--- GOAL OF THE EXERCISE ---
Retype the records from the line containing "844x633 pixels. At" through the line containing "Action: (171, 199)", including both of those lines, with every character kept as it appears.

(Entries on locating words and elements)
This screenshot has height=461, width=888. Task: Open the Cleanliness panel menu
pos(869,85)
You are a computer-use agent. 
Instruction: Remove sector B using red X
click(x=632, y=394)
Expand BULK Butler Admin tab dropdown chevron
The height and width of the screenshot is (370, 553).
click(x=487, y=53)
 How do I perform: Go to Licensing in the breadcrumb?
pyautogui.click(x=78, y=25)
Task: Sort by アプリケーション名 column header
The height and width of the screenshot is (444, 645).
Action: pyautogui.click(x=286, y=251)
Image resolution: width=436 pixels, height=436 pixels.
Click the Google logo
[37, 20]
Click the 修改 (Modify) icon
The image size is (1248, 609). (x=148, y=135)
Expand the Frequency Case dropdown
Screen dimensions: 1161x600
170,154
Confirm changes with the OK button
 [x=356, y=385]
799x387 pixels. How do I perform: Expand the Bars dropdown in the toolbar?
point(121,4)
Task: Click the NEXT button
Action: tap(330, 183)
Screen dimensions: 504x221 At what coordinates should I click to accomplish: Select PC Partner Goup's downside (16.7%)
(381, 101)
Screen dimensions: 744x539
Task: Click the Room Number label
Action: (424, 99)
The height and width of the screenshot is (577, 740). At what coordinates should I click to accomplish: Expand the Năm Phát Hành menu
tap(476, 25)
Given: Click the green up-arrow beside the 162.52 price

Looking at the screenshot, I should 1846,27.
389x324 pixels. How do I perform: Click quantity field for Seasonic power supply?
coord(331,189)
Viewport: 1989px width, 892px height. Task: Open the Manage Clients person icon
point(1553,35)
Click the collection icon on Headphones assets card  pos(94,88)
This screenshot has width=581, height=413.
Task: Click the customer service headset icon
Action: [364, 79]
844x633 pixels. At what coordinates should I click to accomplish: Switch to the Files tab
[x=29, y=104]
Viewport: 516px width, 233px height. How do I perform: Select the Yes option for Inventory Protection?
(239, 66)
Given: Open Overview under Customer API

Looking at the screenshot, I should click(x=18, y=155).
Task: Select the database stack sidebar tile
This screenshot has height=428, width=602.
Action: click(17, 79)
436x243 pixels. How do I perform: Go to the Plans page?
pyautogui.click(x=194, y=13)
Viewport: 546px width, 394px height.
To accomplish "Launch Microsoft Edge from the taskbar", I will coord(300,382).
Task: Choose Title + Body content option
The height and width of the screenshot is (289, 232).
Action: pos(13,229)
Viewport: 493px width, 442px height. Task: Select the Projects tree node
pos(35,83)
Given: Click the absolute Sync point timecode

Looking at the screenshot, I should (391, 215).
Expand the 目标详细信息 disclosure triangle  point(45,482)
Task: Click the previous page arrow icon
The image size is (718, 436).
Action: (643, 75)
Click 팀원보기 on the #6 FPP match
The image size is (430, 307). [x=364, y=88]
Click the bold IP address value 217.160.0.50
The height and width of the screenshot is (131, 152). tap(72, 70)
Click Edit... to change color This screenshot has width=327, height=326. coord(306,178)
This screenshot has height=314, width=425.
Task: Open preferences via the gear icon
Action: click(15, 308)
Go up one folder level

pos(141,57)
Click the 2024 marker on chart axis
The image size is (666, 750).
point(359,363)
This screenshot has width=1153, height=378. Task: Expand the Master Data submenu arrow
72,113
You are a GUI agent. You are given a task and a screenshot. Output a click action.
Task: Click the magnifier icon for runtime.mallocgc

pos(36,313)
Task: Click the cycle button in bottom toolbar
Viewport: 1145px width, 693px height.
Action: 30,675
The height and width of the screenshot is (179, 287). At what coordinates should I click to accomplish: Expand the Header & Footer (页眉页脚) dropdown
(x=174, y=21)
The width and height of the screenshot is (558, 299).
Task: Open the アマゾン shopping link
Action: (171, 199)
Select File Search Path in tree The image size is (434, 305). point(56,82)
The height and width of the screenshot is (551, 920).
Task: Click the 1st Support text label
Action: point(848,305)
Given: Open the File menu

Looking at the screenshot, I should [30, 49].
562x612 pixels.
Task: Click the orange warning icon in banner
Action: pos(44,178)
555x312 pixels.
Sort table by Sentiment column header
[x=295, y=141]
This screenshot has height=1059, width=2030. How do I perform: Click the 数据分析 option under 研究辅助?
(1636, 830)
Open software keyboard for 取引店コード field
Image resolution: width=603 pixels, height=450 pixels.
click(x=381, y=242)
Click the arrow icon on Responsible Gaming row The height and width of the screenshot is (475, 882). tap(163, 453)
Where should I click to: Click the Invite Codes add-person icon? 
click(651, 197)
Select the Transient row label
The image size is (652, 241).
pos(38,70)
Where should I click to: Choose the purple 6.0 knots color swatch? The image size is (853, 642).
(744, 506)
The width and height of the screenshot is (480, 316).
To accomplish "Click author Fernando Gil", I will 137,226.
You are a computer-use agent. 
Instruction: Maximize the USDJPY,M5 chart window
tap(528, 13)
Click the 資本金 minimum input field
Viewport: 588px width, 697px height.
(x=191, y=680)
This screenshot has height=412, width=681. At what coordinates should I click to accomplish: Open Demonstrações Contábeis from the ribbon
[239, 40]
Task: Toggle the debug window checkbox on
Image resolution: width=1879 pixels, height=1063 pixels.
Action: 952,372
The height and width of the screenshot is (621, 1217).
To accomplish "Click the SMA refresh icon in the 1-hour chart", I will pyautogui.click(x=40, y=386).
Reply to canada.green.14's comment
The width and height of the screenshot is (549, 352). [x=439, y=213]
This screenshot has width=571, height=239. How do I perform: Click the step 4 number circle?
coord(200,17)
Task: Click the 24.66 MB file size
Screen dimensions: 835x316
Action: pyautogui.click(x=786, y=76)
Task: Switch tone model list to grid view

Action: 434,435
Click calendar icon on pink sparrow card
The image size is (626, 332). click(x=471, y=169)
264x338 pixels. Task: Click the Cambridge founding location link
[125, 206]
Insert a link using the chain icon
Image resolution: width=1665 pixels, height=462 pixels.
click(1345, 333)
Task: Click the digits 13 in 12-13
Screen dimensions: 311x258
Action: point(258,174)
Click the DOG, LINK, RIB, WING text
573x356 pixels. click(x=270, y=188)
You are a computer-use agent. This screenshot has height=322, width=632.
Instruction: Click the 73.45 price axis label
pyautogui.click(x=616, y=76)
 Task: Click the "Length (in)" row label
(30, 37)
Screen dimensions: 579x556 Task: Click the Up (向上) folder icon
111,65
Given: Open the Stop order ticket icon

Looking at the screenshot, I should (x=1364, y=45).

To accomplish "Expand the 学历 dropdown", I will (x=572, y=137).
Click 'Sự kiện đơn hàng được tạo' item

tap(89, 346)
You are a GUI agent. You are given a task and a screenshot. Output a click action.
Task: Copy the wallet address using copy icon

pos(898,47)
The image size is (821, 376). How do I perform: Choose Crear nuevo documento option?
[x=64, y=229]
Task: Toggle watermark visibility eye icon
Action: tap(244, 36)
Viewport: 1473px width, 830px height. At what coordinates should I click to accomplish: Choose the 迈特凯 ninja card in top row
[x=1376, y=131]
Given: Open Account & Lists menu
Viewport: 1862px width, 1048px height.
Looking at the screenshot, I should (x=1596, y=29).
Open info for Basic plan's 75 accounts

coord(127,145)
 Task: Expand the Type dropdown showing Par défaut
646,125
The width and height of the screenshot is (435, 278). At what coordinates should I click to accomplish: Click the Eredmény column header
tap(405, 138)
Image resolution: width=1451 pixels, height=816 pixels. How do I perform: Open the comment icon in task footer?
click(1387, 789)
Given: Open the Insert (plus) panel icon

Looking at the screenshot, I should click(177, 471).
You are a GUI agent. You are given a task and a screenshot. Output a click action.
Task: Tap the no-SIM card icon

--- ANSWER IN FULL ---
844x633 pixels. At what coordinates should I click to accomplish: Switch to the Files tab
[x=29, y=104]
Viewport: 516px width, 233px height. How do I perform: Select the Yes option for Inventory Protection?
(239, 66)
Given: Open Overview under Customer API

Looking at the screenshot, I should click(x=18, y=155).
Task: Select the database stack sidebar tile
This screenshot has height=428, width=602.
Action: click(17, 79)
436x243 pixels. How do I perform: Go to the Plans page?
pyautogui.click(x=194, y=13)
Viewport: 546px width, 394px height.
To accomplish "Launch Microsoft Edge from the taskbar", I will coord(300,382).
Task: Choose Title + Body content option
The height and width of the screenshot is (289, 232).
Action: pos(13,229)
Viewport: 493px width, 442px height. Task: Select the Projects tree node
pos(35,83)
Given: Click the absolute Sync point timecode

Looking at the screenshot, I should (391, 215).
Expand the 目标详细信息 disclosure triangle  point(45,482)
Task: Click the previous page arrow icon
The image size is (718, 436).
Action: (643, 75)
Click 팀원보기 on the #6 FPP match
The image size is (430, 307). [x=364, y=88]
Click the bold IP address value 217.160.0.50
The height and width of the screenshot is (131, 152). tap(72, 70)
Click Edit... to change color This screenshot has width=327, height=326. coord(306,178)
This screenshot has height=314, width=425.
Task: Open preferences via the gear icon
Action: click(15, 308)
Go up one folder level

pos(141,57)
Click the 2024 marker on chart axis
The image size is (666, 750).
point(359,363)
This screenshot has width=1153, height=378. Task: Expand the Master Data submenu arrow
72,113
You are a GUI agent. You are given a task and a screenshot. Output a click action.
Task: Click the magnifier icon for runtime.mallocgc

pos(36,313)
Task: Click the cycle button in bottom toolbar
Viewport: 1145px width, 693px height.
Action: 30,675
The height and width of the screenshot is (179, 287). At what coordinates should I click to accomplish: Expand the Header & Footer (页眉页脚) dropdown
(x=174, y=21)
The width and height of the screenshot is (558, 299).
Task: Open the アマゾン shopping link
Action: (171, 199)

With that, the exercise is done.